## [STATED EXERCISE]
Copy the items below, substituting "interface assistant" for every occurrence of "GUI agent" and keeping all other text unchanged.
— Begin —
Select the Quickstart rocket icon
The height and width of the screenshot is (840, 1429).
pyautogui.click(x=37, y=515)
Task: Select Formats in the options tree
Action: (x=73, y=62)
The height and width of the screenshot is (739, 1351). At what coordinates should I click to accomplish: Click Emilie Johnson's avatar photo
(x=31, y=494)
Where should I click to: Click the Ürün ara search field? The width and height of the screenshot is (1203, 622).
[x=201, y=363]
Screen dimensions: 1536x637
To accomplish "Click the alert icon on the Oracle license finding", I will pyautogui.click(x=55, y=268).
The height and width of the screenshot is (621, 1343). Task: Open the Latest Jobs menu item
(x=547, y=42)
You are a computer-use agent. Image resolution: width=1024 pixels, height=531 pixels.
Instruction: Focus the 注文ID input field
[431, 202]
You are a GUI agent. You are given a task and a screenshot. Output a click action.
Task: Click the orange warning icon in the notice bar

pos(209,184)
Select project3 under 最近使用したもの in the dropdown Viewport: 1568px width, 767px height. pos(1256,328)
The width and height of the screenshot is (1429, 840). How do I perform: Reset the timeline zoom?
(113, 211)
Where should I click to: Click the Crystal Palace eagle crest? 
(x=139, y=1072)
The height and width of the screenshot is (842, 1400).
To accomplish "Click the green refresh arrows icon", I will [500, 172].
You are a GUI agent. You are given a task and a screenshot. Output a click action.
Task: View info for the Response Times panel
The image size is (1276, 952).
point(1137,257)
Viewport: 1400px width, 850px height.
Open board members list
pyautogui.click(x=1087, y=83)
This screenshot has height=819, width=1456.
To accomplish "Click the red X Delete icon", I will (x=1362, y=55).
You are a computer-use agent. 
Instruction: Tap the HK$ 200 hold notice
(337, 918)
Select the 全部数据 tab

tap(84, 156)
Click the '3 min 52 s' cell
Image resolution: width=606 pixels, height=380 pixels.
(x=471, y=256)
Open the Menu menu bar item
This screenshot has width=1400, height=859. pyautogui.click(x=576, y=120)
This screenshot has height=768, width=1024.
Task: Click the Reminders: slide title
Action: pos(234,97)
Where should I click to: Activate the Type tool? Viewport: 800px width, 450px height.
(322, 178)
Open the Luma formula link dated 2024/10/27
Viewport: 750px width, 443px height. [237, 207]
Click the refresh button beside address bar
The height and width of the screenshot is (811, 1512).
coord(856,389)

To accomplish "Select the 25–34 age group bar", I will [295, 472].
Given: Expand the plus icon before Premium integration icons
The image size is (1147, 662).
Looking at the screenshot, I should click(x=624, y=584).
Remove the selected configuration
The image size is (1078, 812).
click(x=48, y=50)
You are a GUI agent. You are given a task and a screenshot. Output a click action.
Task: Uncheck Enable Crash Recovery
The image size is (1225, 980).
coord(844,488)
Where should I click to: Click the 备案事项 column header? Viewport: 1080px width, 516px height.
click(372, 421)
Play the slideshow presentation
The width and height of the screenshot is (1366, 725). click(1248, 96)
— End —
## [CORRECT ANSWER]
Select the Quickstart rocket icon
The height and width of the screenshot is (840, 1429).
pyautogui.click(x=37, y=515)
Task: Select Formats in the options tree
Action: (x=73, y=62)
The height and width of the screenshot is (739, 1351). At what coordinates should I click to accomplish: Click Emilie Johnson's avatar photo
(x=31, y=494)
Where should I click to: Click the Ürün ara search field? The width and height of the screenshot is (1203, 622).
[x=201, y=363]
Screen dimensions: 1536x637
To accomplish "Click the alert icon on the Oracle license finding", I will pyautogui.click(x=55, y=268).
The height and width of the screenshot is (621, 1343). Task: Open the Latest Jobs menu item
(x=547, y=42)
You are a computer-use agent. Image resolution: width=1024 pixels, height=531 pixels.
Instruction: Focus the 注文ID input field
[431, 202]
You are a interface assistant. You are given a task and a screenshot. Output a click action.
Task: Click the orange warning icon in the notice bar

pos(209,184)
Select project3 under 最近使用したもの in the dropdown Viewport: 1568px width, 767px height. pos(1256,328)
The width and height of the screenshot is (1429, 840). How do I perform: Reset the timeline zoom?
(113, 211)
Where should I click to: Click the Crystal Palace eagle crest? 
(x=139, y=1072)
The height and width of the screenshot is (842, 1400).
To accomplish "Click the green refresh arrows icon", I will [500, 172].
You are a interface assistant. You are given a task and a screenshot. Output a click action.
Task: View info for the Response Times panel
The image size is (1276, 952).
point(1137,257)
Viewport: 1400px width, 850px height.
Open board members list
pyautogui.click(x=1087, y=83)
This screenshot has height=819, width=1456.
To accomplish "Click the red X Delete icon", I will (x=1362, y=55).
You are a computer-use agent. 
Instruction: Tap the HK$ 200 hold notice
(337, 918)
Select the 全部数据 tab

tap(84, 156)
Click the '3 min 52 s' cell
Image resolution: width=606 pixels, height=380 pixels.
(x=471, y=256)
Open the Menu menu bar item
This screenshot has width=1400, height=859. pyautogui.click(x=576, y=120)
This screenshot has height=768, width=1024.
Task: Click the Reminders: slide title
Action: pos(234,97)
Where should I click to: Activate the Type tool? Viewport: 800px width, 450px height.
(322, 178)
Open the Luma formula link dated 2024/10/27
Viewport: 750px width, 443px height. [237, 207]
Click the refresh button beside address bar
The height and width of the screenshot is (811, 1512).
coord(856,389)

To accomplish "Select the 25–34 age group bar", I will [295, 472].
Given: Expand the plus icon before Premium integration icons
The image size is (1147, 662).
Looking at the screenshot, I should click(x=624, y=584).
Remove the selected configuration
The image size is (1078, 812).
click(x=48, y=50)
You are a interface assistant. You are given a task and a screenshot. Output a click action.
Task: Uncheck Enable Crash Recovery
The image size is (1225, 980).
coord(844,488)
Where should I click to: Click the 备案事项 column header? Viewport: 1080px width, 516px height.
click(372, 421)
Play the slideshow presentation
The width and height of the screenshot is (1366, 725). click(1248, 96)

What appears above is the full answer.